American Folk Art Museum Announces New Acquisitions

The American Folk Art Museum in New York has acquired a number of traditional folk art works as well as pieces by self-taught artists, enhancing its already-expansive permanent collection. With objects dating from the eighteenth century to the present, the museum is devoted to preserving, conserving and interpreting works of traditional and contemporary folk art.

Among the recent acquisitions is ‘The Peaceable Kingdom,’ a painting by the Quaker artist Edward Hicks. Hicks painted at least 62 versions of The Peaceable Kingdom over a period of more than 30 years. This particular version was given to Hicks’ daughter as a wedding present and remained in the Hicks family for many years. It was later represented by Edith Gregor Halpert and her pioneering American Folk Art Gallery, Terry Dintenfass, and the Sidney Janis Gallery. The painting was donated to the Folk Art Museum by Sidney Janis’ son Carroll, and his wife, Donna.

::::

> [WHAT TO DO]
1 – In the museum announcement, why is the donated painting called "This particular version" of The Peaceable Kingdom? Answer in one to three sentences.
2 – Quote the museum announcement exactly, starting with "Among the recent" and going on through "his wife, Donna.".
3 – Continue the museum announcement about the American Folk Art Museum's new acquisitions, picking up after its last sentence.
You won't need the lines that come next.

::::

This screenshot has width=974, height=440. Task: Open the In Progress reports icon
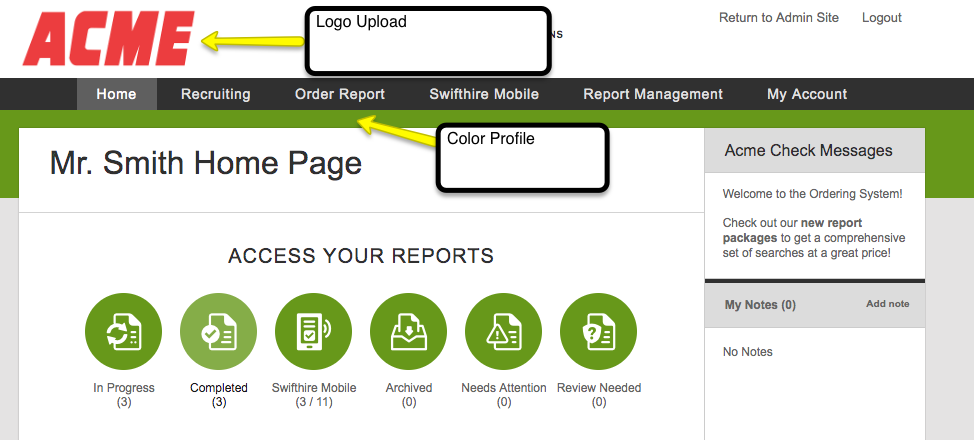(x=123, y=332)
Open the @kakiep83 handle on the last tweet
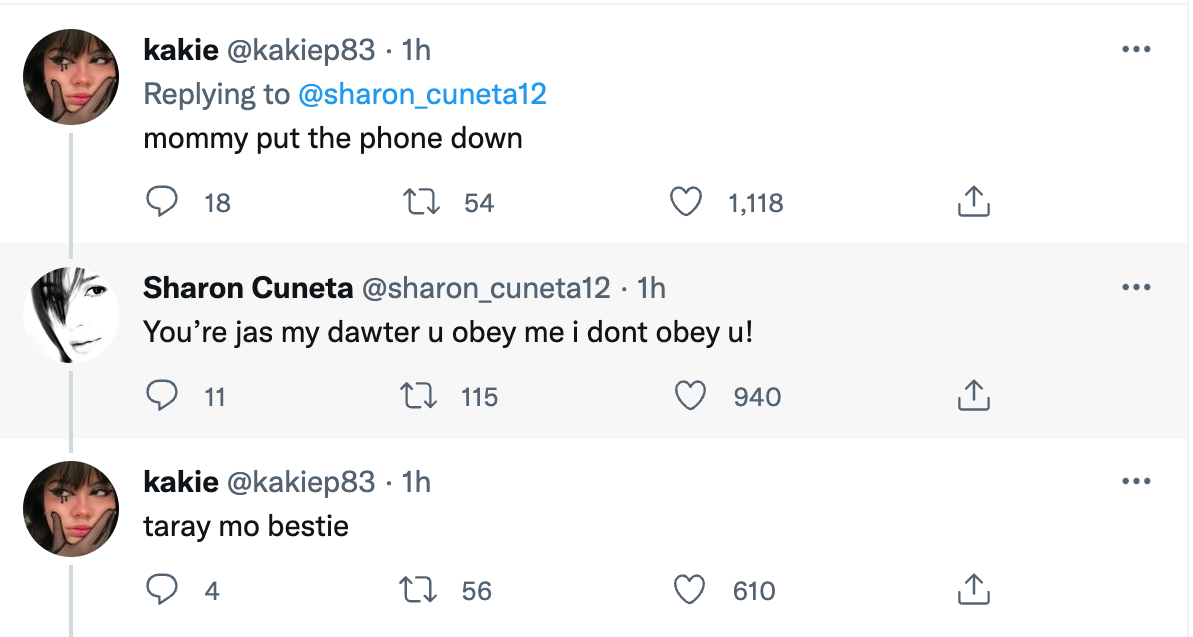This screenshot has height=637, width=1193. (x=301, y=482)
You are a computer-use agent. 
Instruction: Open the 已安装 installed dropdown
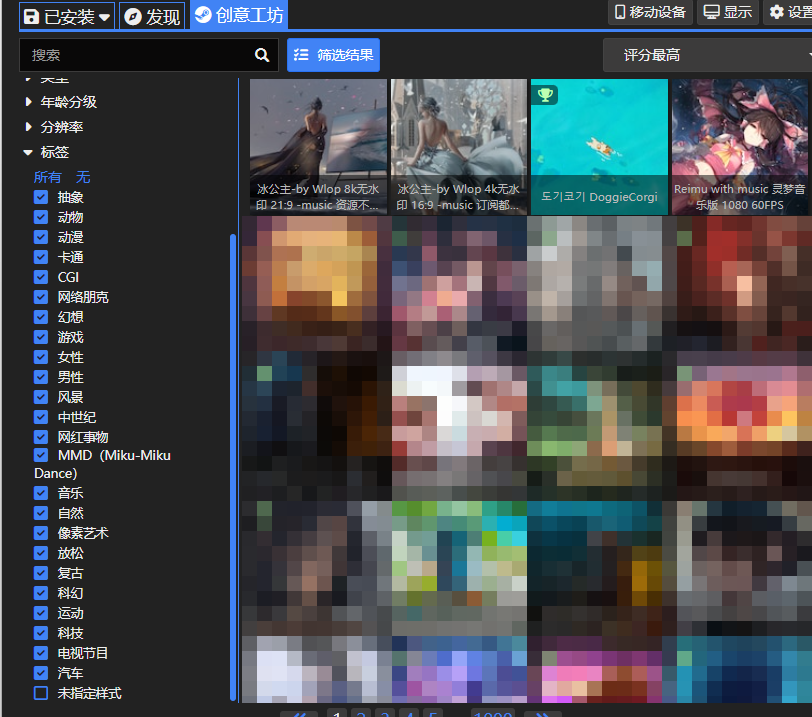(67, 16)
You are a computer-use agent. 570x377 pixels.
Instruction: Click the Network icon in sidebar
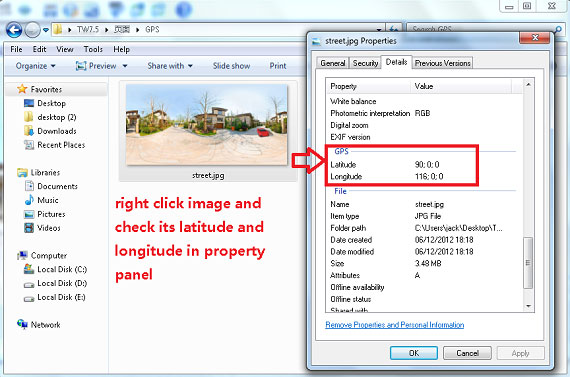[x=22, y=324]
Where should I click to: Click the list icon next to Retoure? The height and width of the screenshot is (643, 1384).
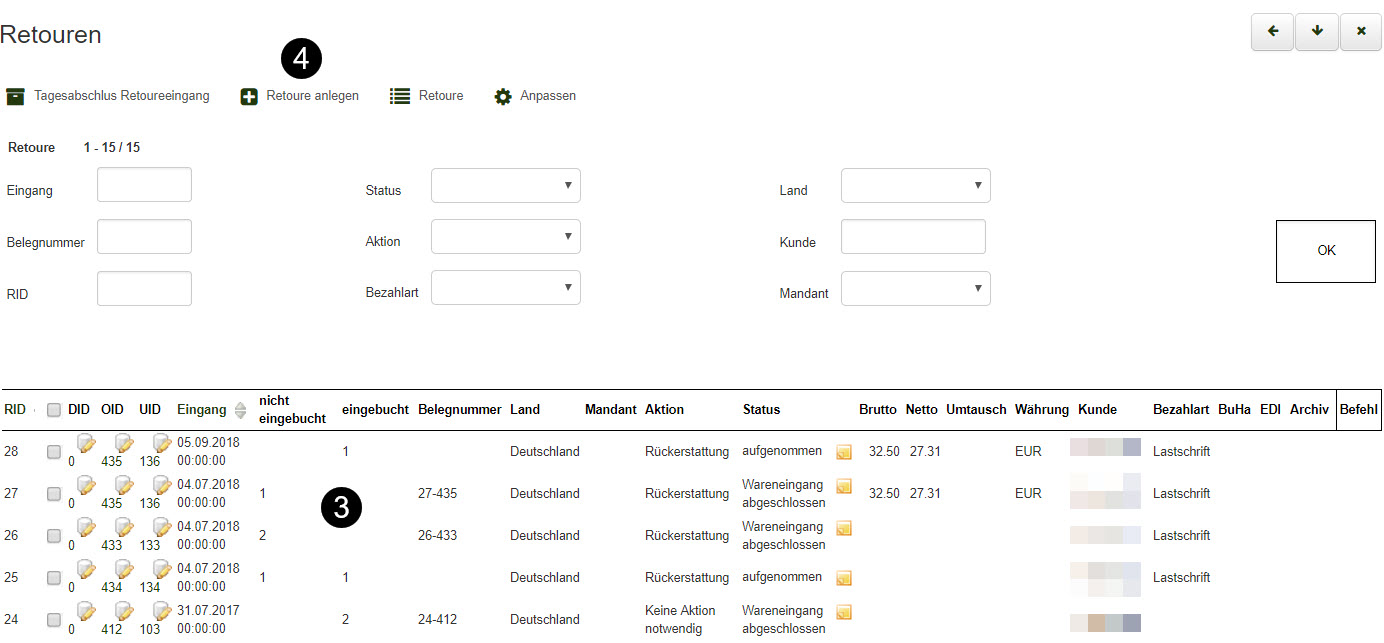pyautogui.click(x=400, y=97)
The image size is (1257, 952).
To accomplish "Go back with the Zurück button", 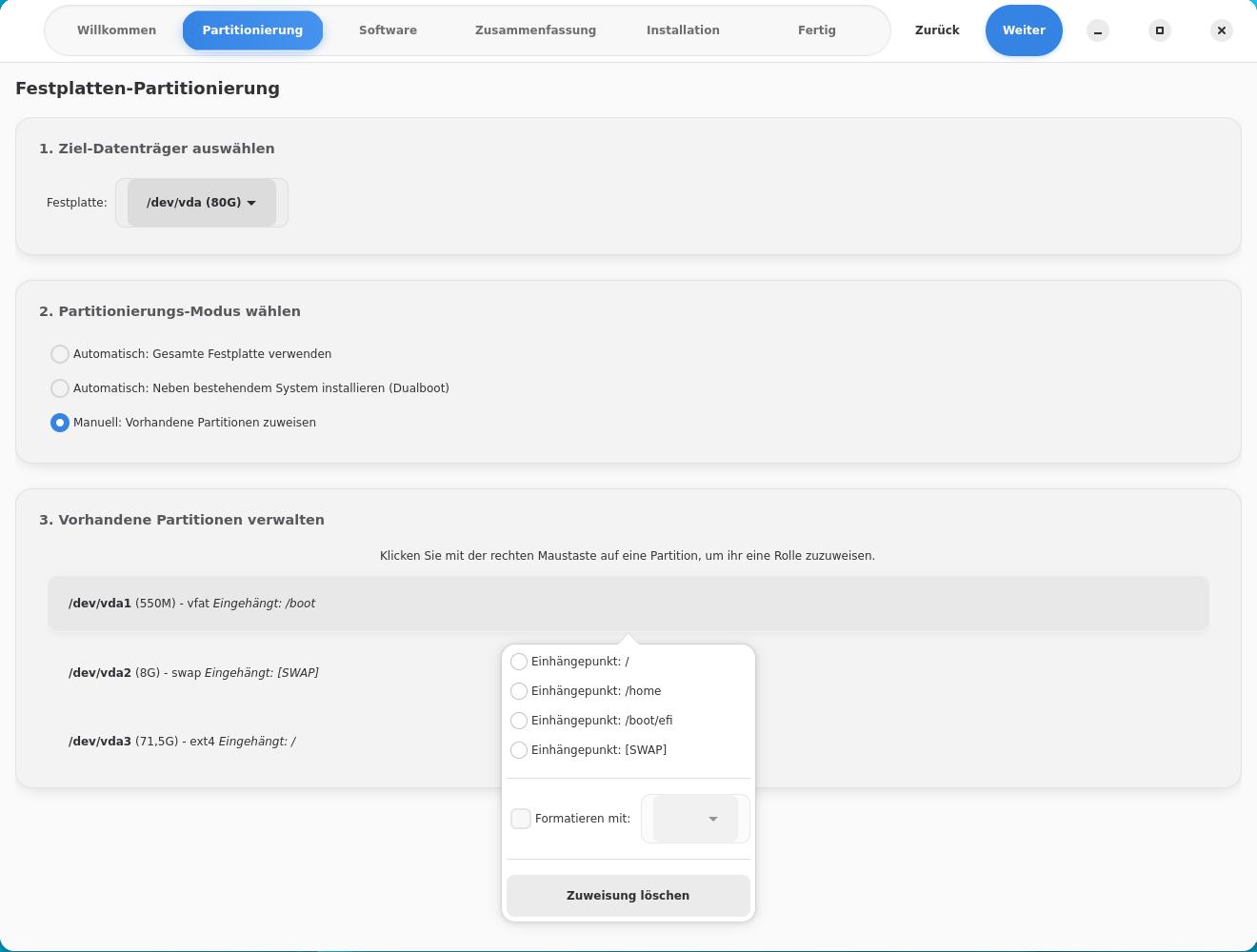I will [937, 30].
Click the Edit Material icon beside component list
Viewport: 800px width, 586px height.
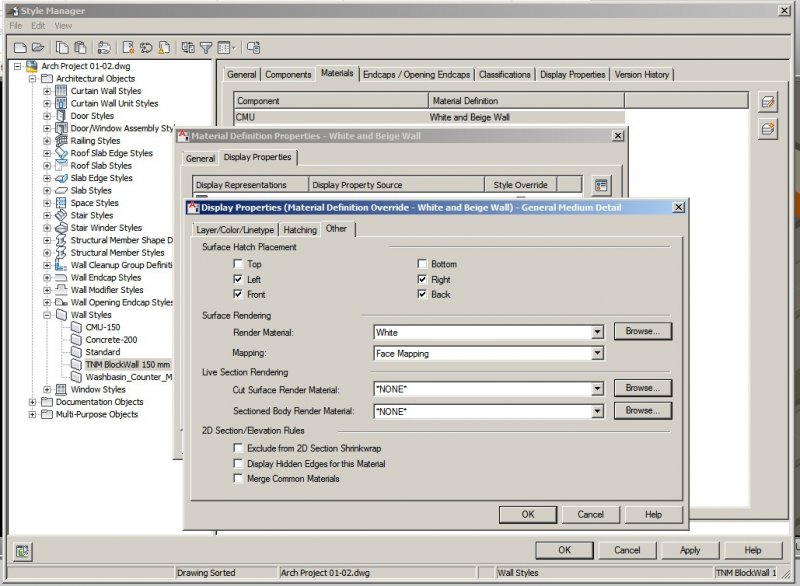pos(768,102)
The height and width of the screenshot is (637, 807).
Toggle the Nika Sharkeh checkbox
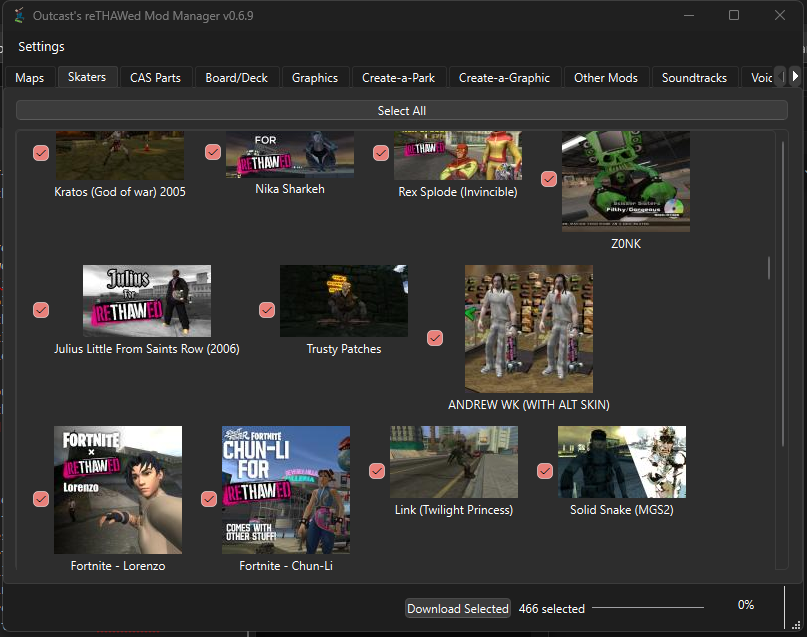[213, 152]
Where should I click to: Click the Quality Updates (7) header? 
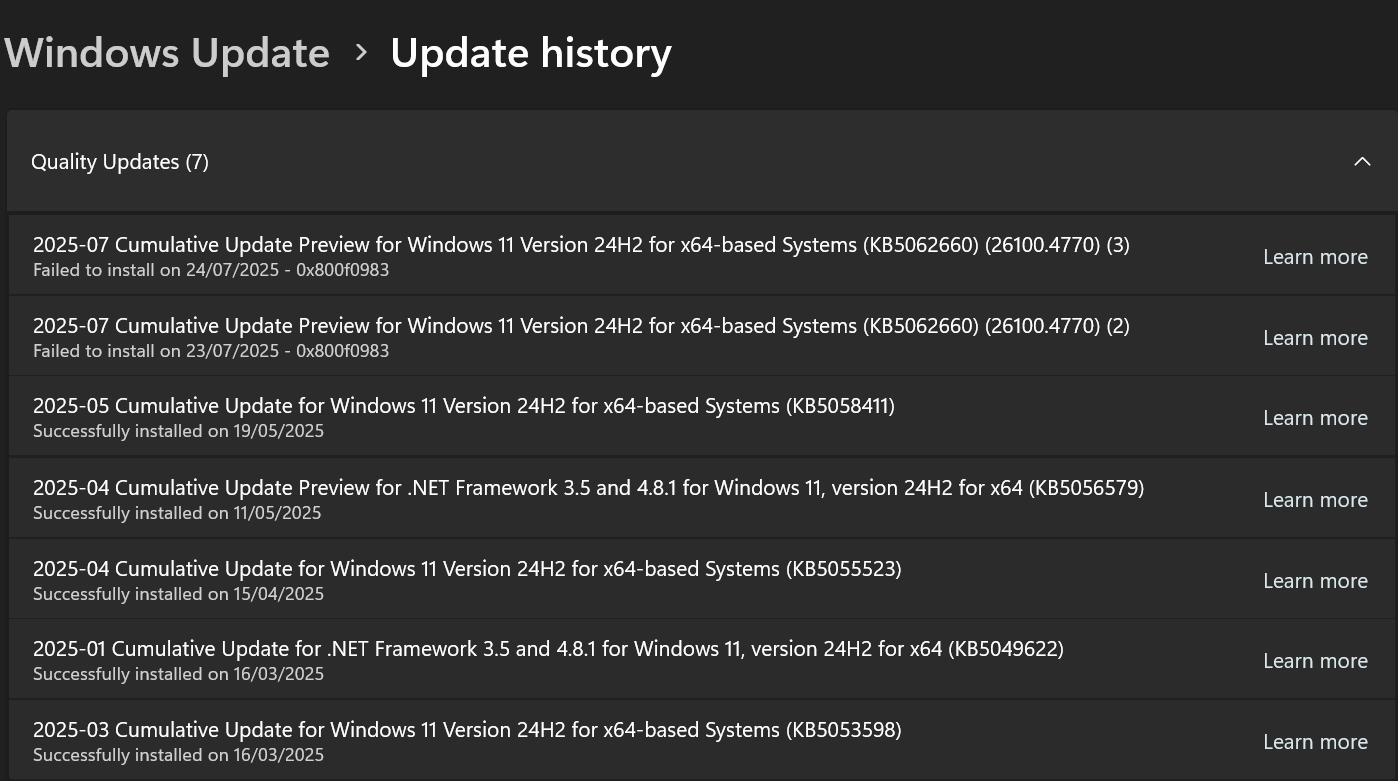(119, 161)
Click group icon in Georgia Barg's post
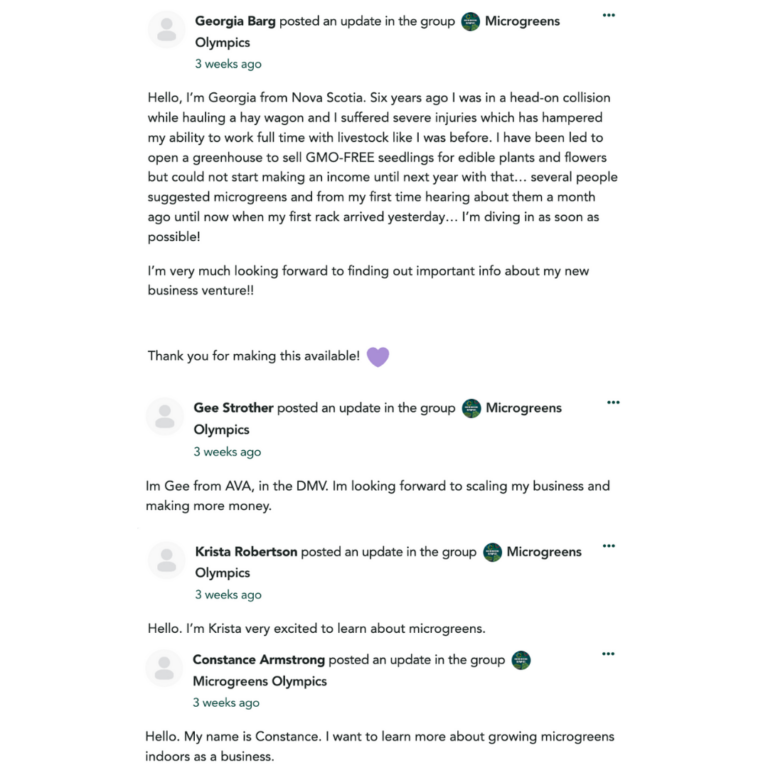 471,21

::::

> [RESULTS]
1 – Hicks painted at least 62 versions of The Peaceable Kingdom over more than 30 years, so the announcement has to pick out which one was acquired. This is the version given to Hicks' daughter as a wedding present, which stayed in the Hicks family for many years.

2 –
Among the recent acquisitions is ‘The Peaceable Kingdom,’ a painting by the Quaker artist Edward Hicks. Hicks painted at least 62 versions of The Peaceable Kingdom over a period of more than 30 years. This particular version was given to Hicks’ daughter as a wedding present and remained in the Hicks family for many years. It was later represented by Edith Gregor Halpert and her pioneering American Folk Art Gallery, Terry Dintenfass, and the Sidney Janis Gallery. The painting was donated to the Folk Art Museum by Sidney Janis’ son Carroll, and his wife, Donna.

3 –
Other highlights include an elaborate architectural portrait by self-taught artist Achilles Rizzoli titled ‘The Kathredal’; a 19th-century watercolor book purchased at the recent Sotheby’s sale of the collection of Ralph O. Esmerian; an ethereal work by Thornton Dial that was gifted to the museum by the artist’s family; and a crayon and pencil drawing on pieced paper by the Mexican-American artist, Martín Ramirez, which was donated to the Folk Art Museum by David L. Davies, a former Museum trustee, and Jack Weeden, who had previously established a $1 million exhibition fund in their names.